I'm still quite thankful that others think enough of me to send me these once-beautiful plants.  I hope they will also understand when the plants goes on to their inevitable heavenly reward.  Are there poinsettias in Heaven?

Friday, January 1, 2021

New Year's Resolutions

The saying is that rules are meant to be broken.  Of course, if you makes rules for yourself and break them, you admit to weakness and move on with your previous behavior.  Thus it is for resolutions we make for ourselves each new year.  
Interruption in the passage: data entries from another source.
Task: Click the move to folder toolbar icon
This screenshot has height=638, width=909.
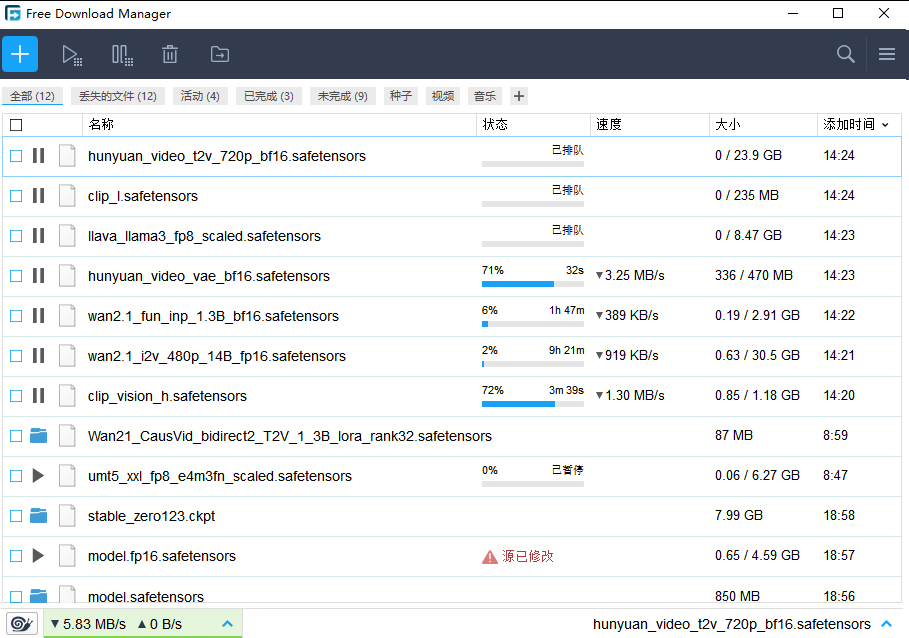Action: pyautogui.click(x=219, y=55)
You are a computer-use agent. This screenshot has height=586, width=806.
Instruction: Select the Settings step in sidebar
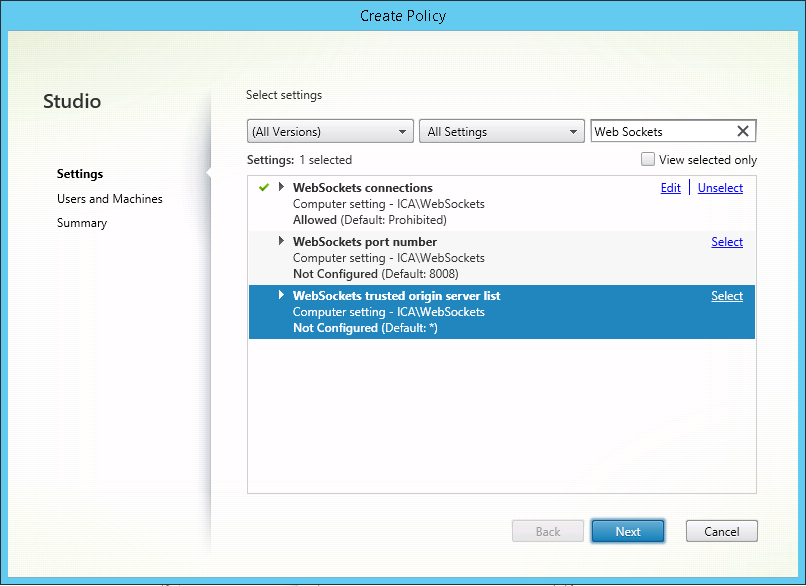pyautogui.click(x=80, y=174)
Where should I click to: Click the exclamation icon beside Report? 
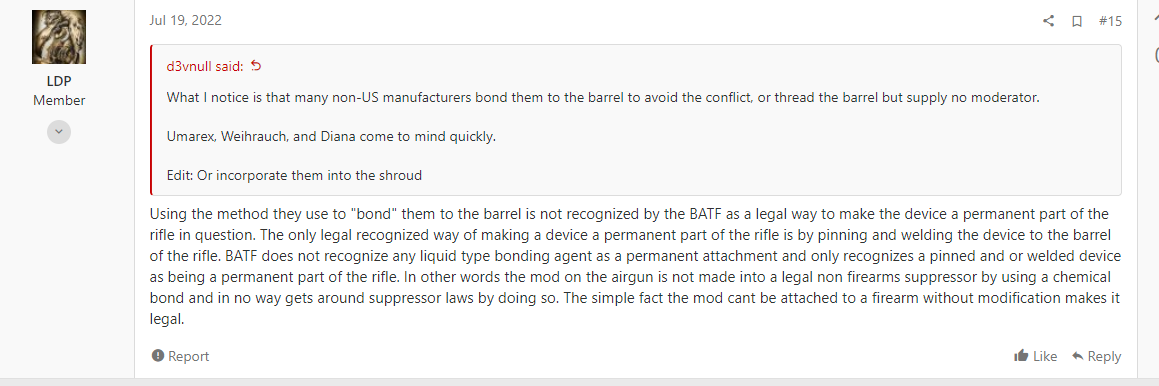(157, 356)
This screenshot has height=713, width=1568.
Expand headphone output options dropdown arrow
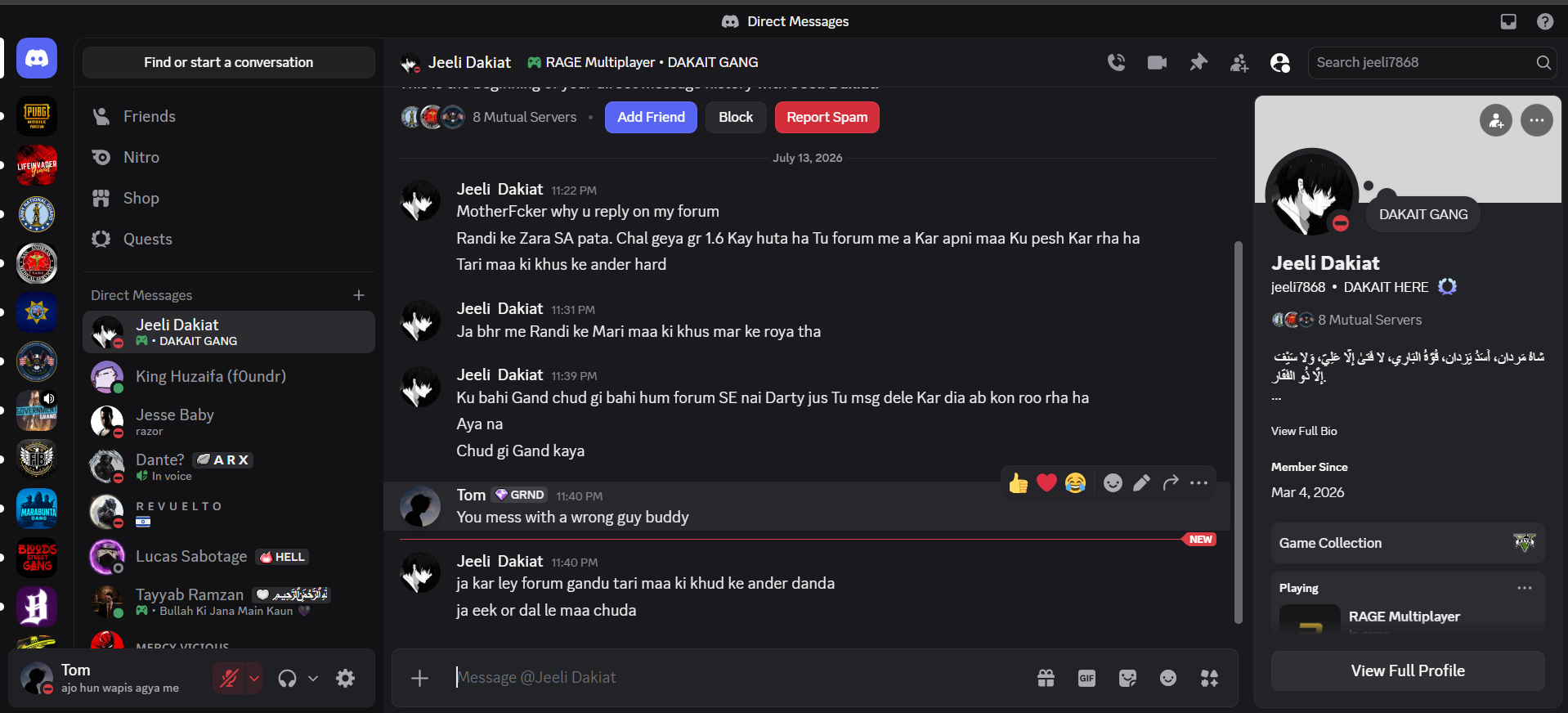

I haven't done a study on the types of behaviors people intend to change at midnight on December 31st.  I think many vow to lose weight, stop smoking, not drink alcohol, etc.  Beyond that, I have no clue.  Personally, I gave up making New Year's Resolutions many years ago because I understood that I would only be letting myself down.  The rest of the world wouldn't care, so why set myself up for failure?

This year, however, I somewhat jokingly made a resolution that I would stop reading the public comments posted after every news article posted on Facebook or respond to them.  I get bored, ya know?  I venture into what people are saying about posted articles.  One hundred percent of the time, no matter how uplifting the content of the article, the public comments turn dark and ugly within, oh say, ten comments.  Then the fights start.  Name calling.  Fallacies in reasoning.  I'm better than you are.  Free speech.  Blah, blah.  Then my blood pressure goes up and I get depressed and discouraged at my "fellow Americans" who seem to have lost all common sense and logic.  

I had the audacity to post a response on a site called 22 Words, where Michelle Obama had defended Dr. Jill Biden's use of the title "Dr".  The Trump supporters got ugly, saying she wasn't a medical doctor and was being pretentious by using her PhD entitlement, and holding up Melania Trump in their esteem.  It was insane.  People all over the world who have a PhD, and not an MD, are called "Doctor".  What I said in my response was that while I am sure that Mrs. Trump is a lovely person, she doesn't exactly have the credentials to be held up as a role model for America's young women.  Responses to my words were instant and hilarious.  One person accused me of being jealous of Melania's beauty.  I laughed out loud!  If he/she only knew!  I've never had Melania's beauty or her money, so I don't miss it.  But yes, I am jealous.  I am jealous that I am 73 years old, and she isn't.  I'm jealous that she can walk, and I'm close to immobile.  She may ring bells in terms of beauty, but she will get old, too.  Are you kidding me??  I've never in my life been jealous of what others have that I don't.  I'm especially not jealous of a First Lady who has exposed her naked body for all to see, for money.  I'm not one to judge publicly, but if the general population prefers Melania Trump's beauty over Jill Biden's brains, there is something wrong with us!  

Another time, I had the nerve to respond to a parent complaint on a local chatter site about a football coach that was cussing out the players.  Many of the respondents were siding with the coach, saying that the complaining parent was off-base by complaining.  Life isn't fair.  Toughen up the kids. Don't raise wussies.  Let them experience life in the real world, ad nauseum.  (Most of the respondents were male.)  As a retired teacher, I felt that I had the qualifications to respond, so I did.  In essence, I said that the coach was wrong, and that these people would never accept this treatment from a teacher/coach were it aimed at a daughter rather than a son.  Apparently, I hit a nerve.  I was accused of being a "karen" and a "bitch"--all by men who never met me.  I did what I usually do when met with trolls who want to argue: I disengaged.  Silly me for responding in the first place!

So, here I am on January 1, 2021, having vowed not to read or respond to comments on the news.  I have already failed.  I HAVE read comments but proud that I haven't given the trolls reason to continue the nonsense.  Hope I can keep up my resolve.  The spirit is willing, but the flesh is weak!